Work instructions:
Set down every line of the data exactly, skipping the pictures.

Records from a data collection:
________________________________________

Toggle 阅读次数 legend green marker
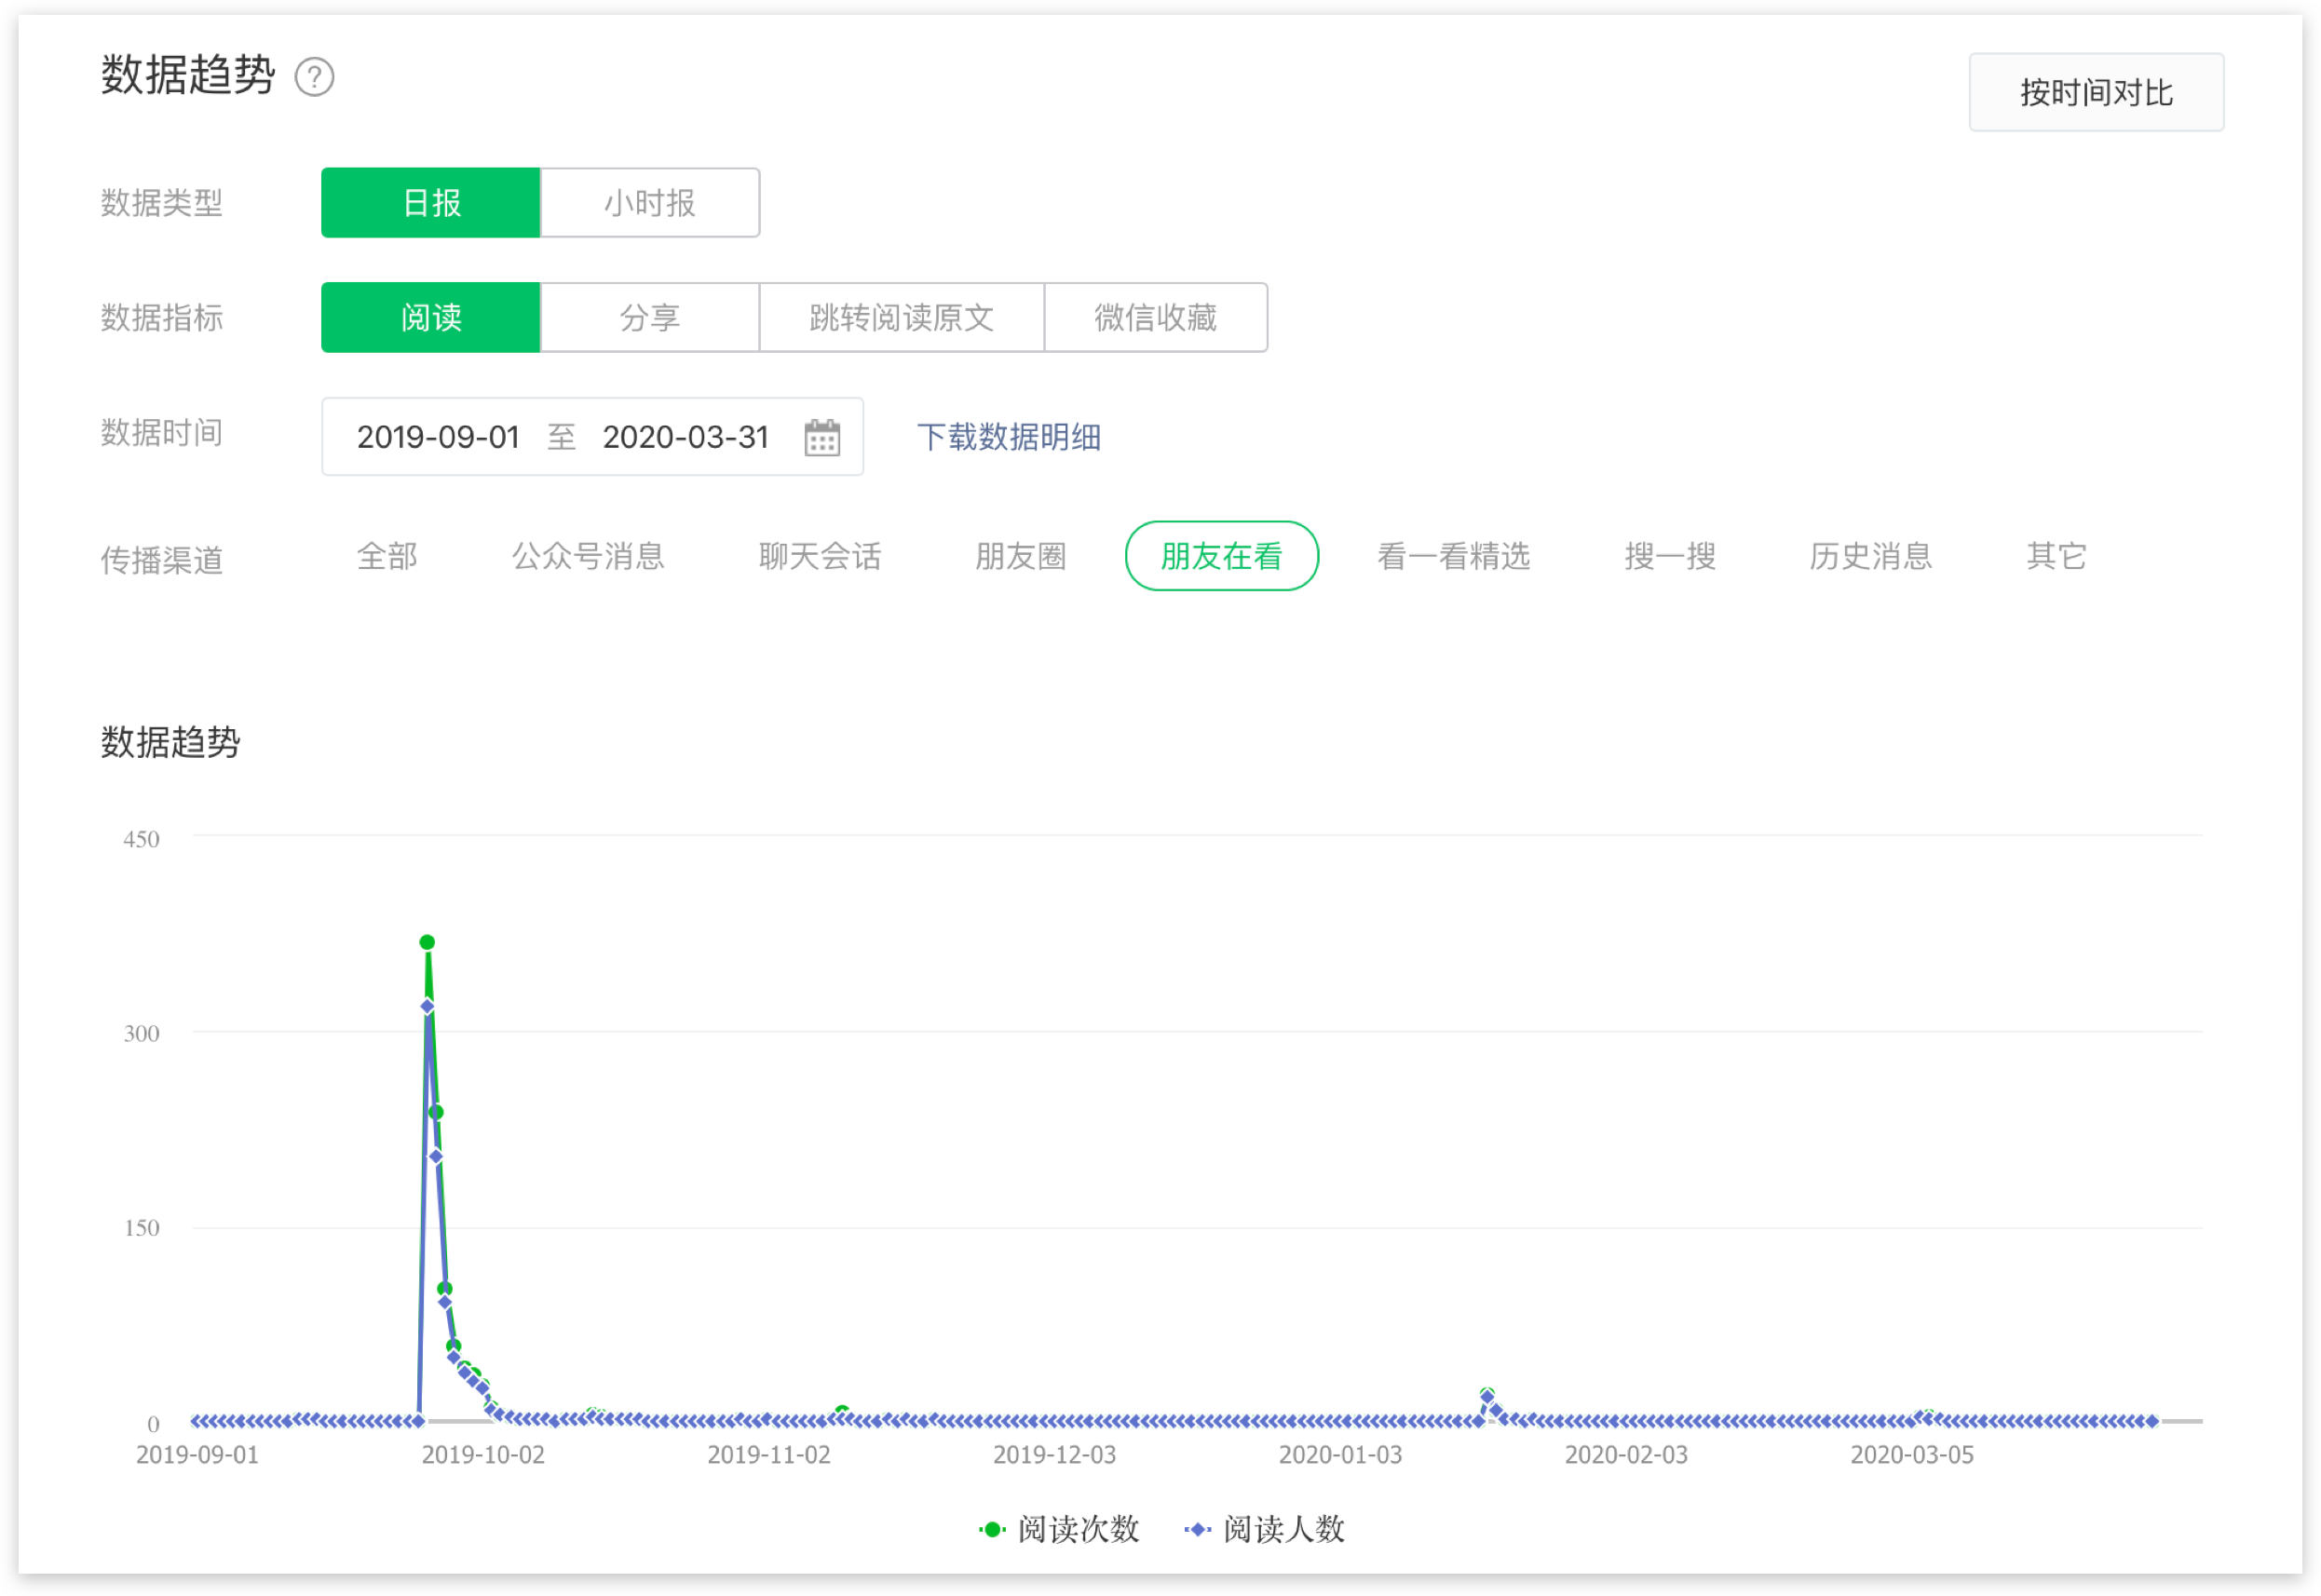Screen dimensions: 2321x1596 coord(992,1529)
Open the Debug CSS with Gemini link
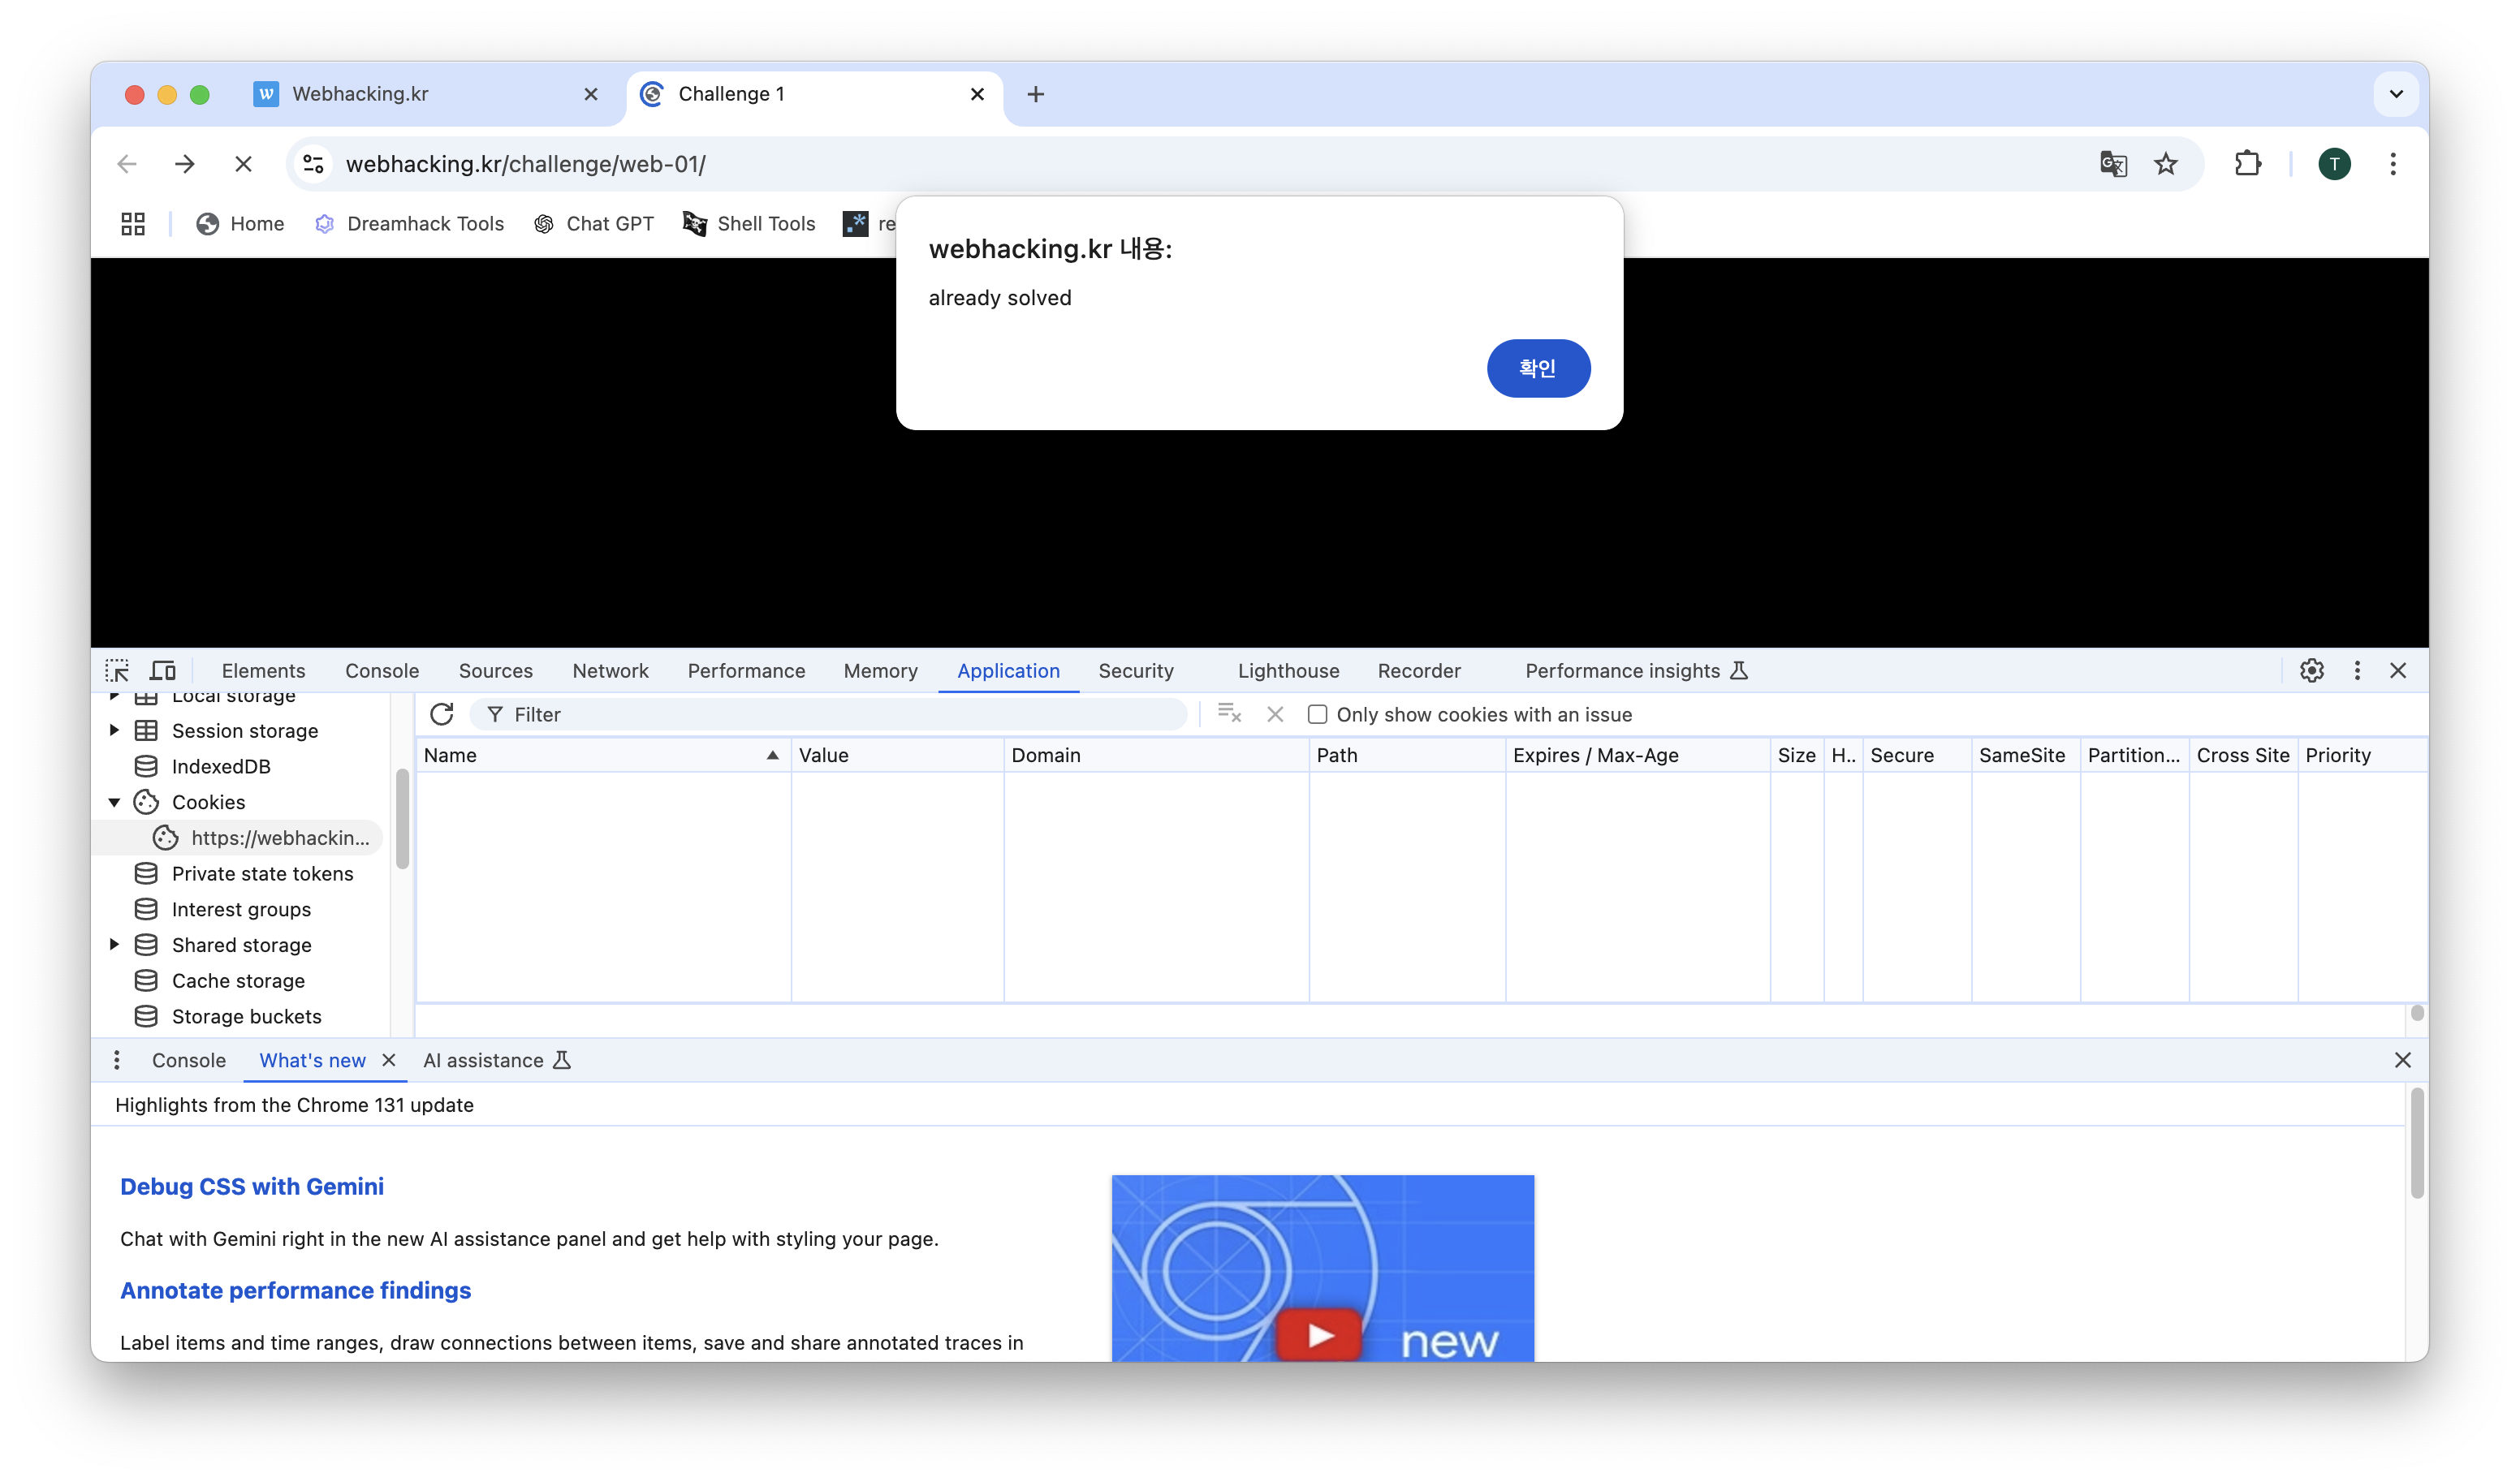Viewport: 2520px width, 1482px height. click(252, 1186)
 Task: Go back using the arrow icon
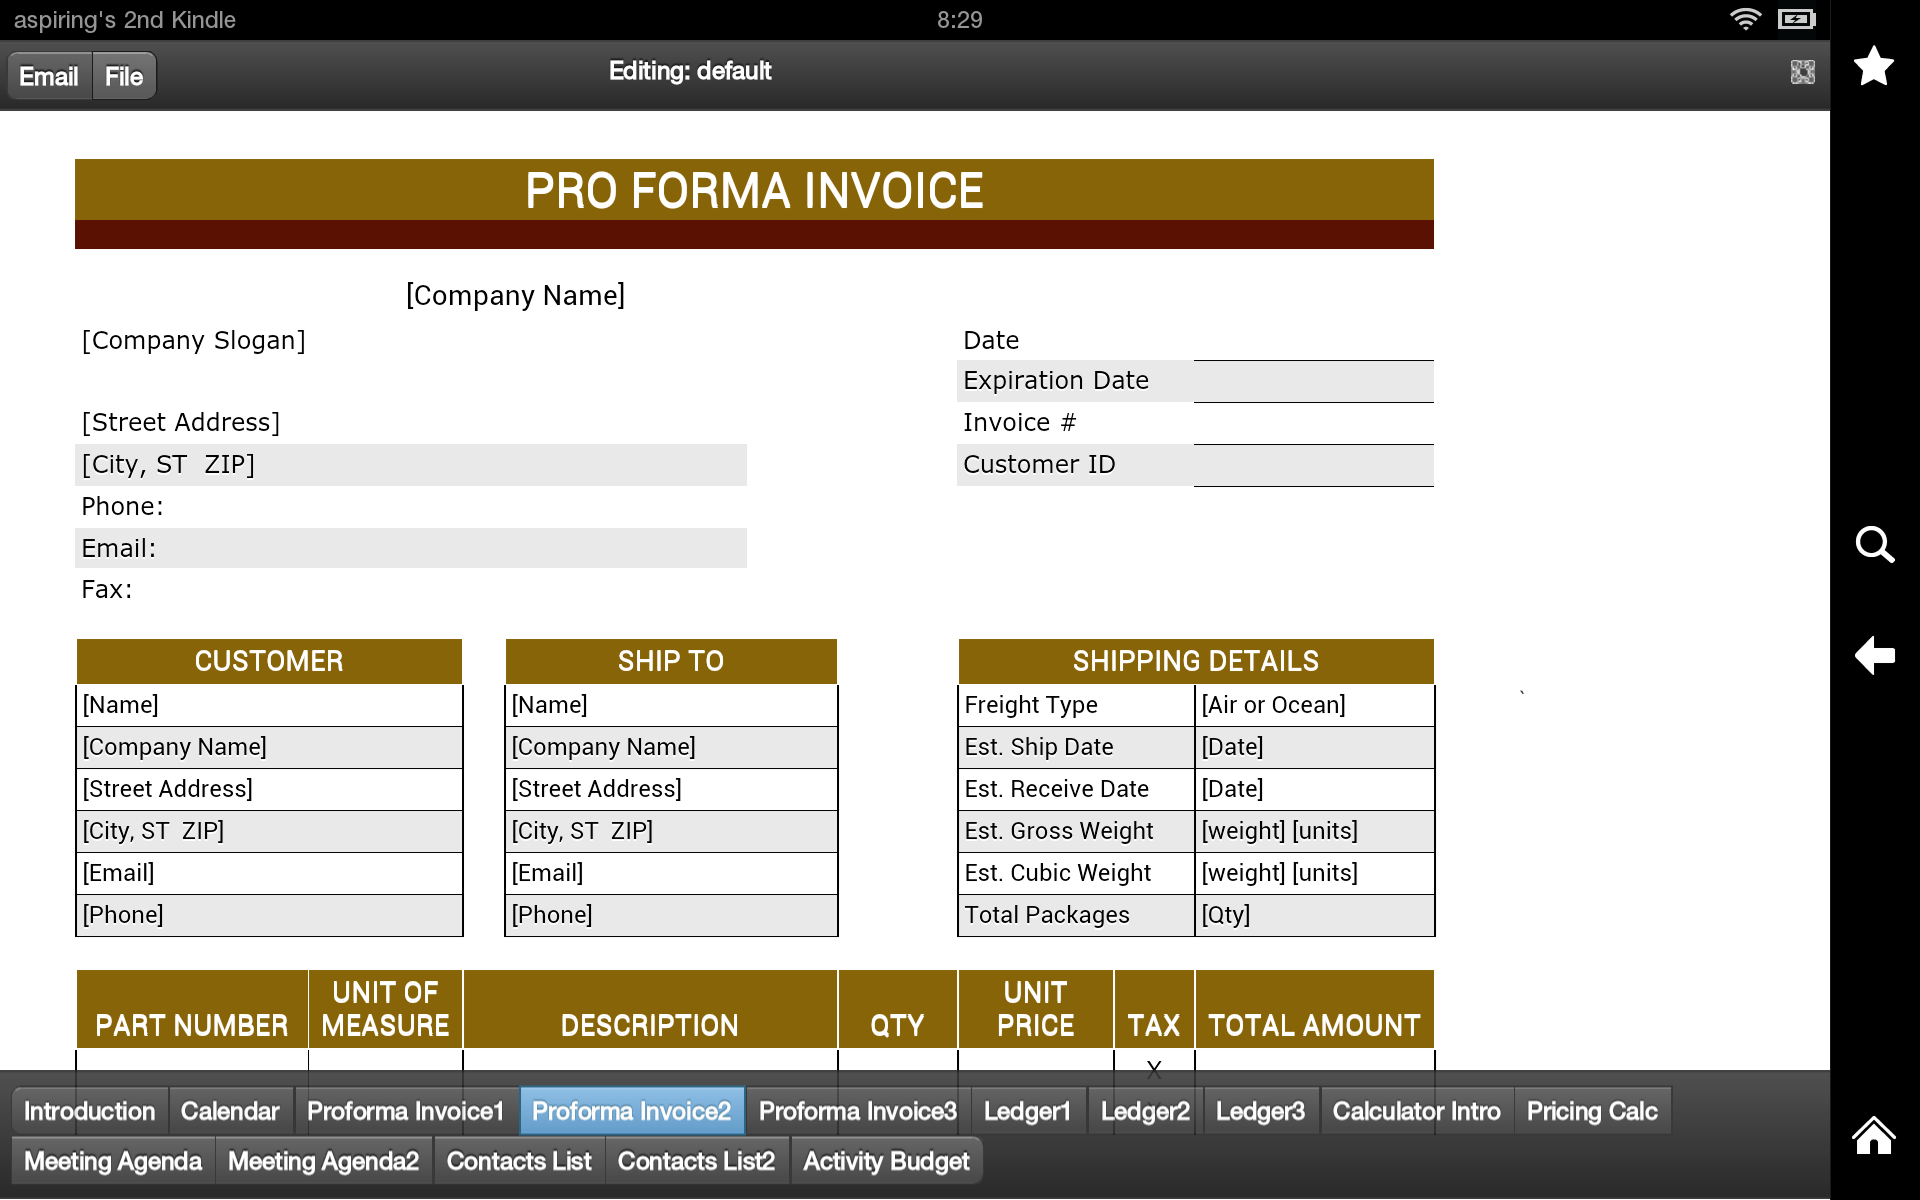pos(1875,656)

________________________________________

Answer space:
Toggle 阅读次数 legend green marker
Screen dimensions: 2321x1596 coord(992,1529)
Open the Debug CSS with Gemini link
Viewport: 2520px width, 1482px height. click(252, 1186)
 Task: Go back using the arrow icon
pos(1875,656)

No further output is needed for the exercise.